With the exception of two government sales held in 1999 and 2008, the international trade in ivory has been banned since 1989, but the growing demand for it has led to dangerously high levels of poaching that continue to threaten elephant populations across Africa.
According to the International Union for Conservation of Nature, poaching has driven the loss of hundreds of thousands of elephants over the past decade leaving just over 400,000 left in existence.
While conservationists are battling this bloody trade from different angles, ranging from protecting elephants on the ground and strengthening bans to working to reduce the demand, scientists at the University of Washington (UW) are using elephant DNA as another tool to help crack down on the trade.
The key to their latest work, which was just published in the journal Science Advances, was elephant dung, which was used to make genetic map of elephants across the continent.
With the DNA database that was created as a result, a piece of ivory can now be traced back to its origin within 186 miles. That information helped scientists identify two major poaching “hot spots,” but the crisis affecting elephants has continued.
Now, their work testing tusks from seizures has just led them to Africa’s three largest ivory cartels operating in Mombasa, Kenya; Entebbe, Uganda; and Lomé, Togo.
As they explained in a statement, they would identify pairs of tusks by sorting them according to their base, color and gum line, where the lip rests on the tusk, so they would only need to test one tusk at a time. However, this approach led to the discovery that tusks were being split up and shipped separately.
By comparing DNA samples from tusks from large shipments that were collected from 2011 to 2014, they were able to match up tusks from multiple shipments, even though they weren’t testing them all.
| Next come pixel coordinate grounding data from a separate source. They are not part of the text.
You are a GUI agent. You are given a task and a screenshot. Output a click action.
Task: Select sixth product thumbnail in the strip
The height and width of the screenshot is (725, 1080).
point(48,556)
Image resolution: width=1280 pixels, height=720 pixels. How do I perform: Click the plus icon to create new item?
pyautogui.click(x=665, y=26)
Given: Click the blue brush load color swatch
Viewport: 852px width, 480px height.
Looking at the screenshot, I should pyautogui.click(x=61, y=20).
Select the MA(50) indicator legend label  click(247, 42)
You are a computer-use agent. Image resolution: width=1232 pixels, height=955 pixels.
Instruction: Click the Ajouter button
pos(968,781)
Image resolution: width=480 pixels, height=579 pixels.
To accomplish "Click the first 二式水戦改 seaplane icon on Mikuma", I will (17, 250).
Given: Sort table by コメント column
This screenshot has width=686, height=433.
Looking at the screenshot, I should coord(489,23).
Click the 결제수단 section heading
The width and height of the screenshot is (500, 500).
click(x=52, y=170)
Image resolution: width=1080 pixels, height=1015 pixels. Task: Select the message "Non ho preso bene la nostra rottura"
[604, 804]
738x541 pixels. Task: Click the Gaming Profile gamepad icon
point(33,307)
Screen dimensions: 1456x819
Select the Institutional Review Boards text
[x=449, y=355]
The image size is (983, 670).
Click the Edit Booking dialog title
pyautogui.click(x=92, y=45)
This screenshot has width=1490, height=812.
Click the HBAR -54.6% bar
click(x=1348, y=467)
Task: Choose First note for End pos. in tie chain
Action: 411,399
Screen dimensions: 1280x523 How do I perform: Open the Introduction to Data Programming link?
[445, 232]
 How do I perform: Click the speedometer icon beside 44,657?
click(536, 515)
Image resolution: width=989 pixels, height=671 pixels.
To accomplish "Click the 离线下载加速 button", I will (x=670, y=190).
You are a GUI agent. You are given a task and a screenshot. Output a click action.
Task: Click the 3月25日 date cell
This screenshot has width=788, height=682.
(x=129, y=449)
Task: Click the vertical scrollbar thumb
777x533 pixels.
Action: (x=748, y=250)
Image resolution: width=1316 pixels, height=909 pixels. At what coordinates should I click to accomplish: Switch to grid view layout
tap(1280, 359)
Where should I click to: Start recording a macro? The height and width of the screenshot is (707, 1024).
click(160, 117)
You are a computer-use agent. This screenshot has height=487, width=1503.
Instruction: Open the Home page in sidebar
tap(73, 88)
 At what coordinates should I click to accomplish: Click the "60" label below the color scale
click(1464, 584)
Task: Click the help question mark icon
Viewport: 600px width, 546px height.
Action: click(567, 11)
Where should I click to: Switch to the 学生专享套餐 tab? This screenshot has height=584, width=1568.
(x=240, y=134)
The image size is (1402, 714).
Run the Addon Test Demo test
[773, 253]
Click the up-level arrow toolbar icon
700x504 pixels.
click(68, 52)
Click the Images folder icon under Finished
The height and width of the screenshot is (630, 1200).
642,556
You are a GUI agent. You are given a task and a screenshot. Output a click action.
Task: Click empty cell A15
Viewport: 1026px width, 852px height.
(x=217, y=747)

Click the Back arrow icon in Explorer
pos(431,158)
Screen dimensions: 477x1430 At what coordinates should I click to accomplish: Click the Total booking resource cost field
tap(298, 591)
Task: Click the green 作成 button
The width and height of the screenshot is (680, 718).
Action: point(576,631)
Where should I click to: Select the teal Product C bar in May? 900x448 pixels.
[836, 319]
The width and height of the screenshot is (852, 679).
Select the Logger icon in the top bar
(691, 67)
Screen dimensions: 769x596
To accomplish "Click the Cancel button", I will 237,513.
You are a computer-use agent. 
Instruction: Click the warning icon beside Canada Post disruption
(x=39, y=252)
That allowed them to connect the tusks to the criminals behind the trade.
“There is so much information in an ivory seizure — so much more than what a traditional investigation can uncover,” said Samuel Wasser, the study’s lead author, who is director of the UWCenter for Conservation Biologyand a professor of biology. “Not only can we identify the geographic origins of the poached elephants and the number of populations represented in a seizure, but we can use the same genetic tools to link different seizures to the same underlying criminal network.”
Linking those shipments to the same criminal networks can help law enforcement build evidence against cartels, along with adding multiple criminal charges against smugglers and those leading these operations.
“We reveal connections between what would otherwise be isolated ivory seizures — linking seizures not just to specific criminal networks operating in these ports, but to poaching and transport networks that funnel the tusks hundreds of miles to these cartels,” added Wasser. “It is an investigative tool to help officials track these networks and collect evidence for criminal cases.”
While it’s still an expensive and time consuming process, scientists are working towards ways to make it as efficient and effective and as possible.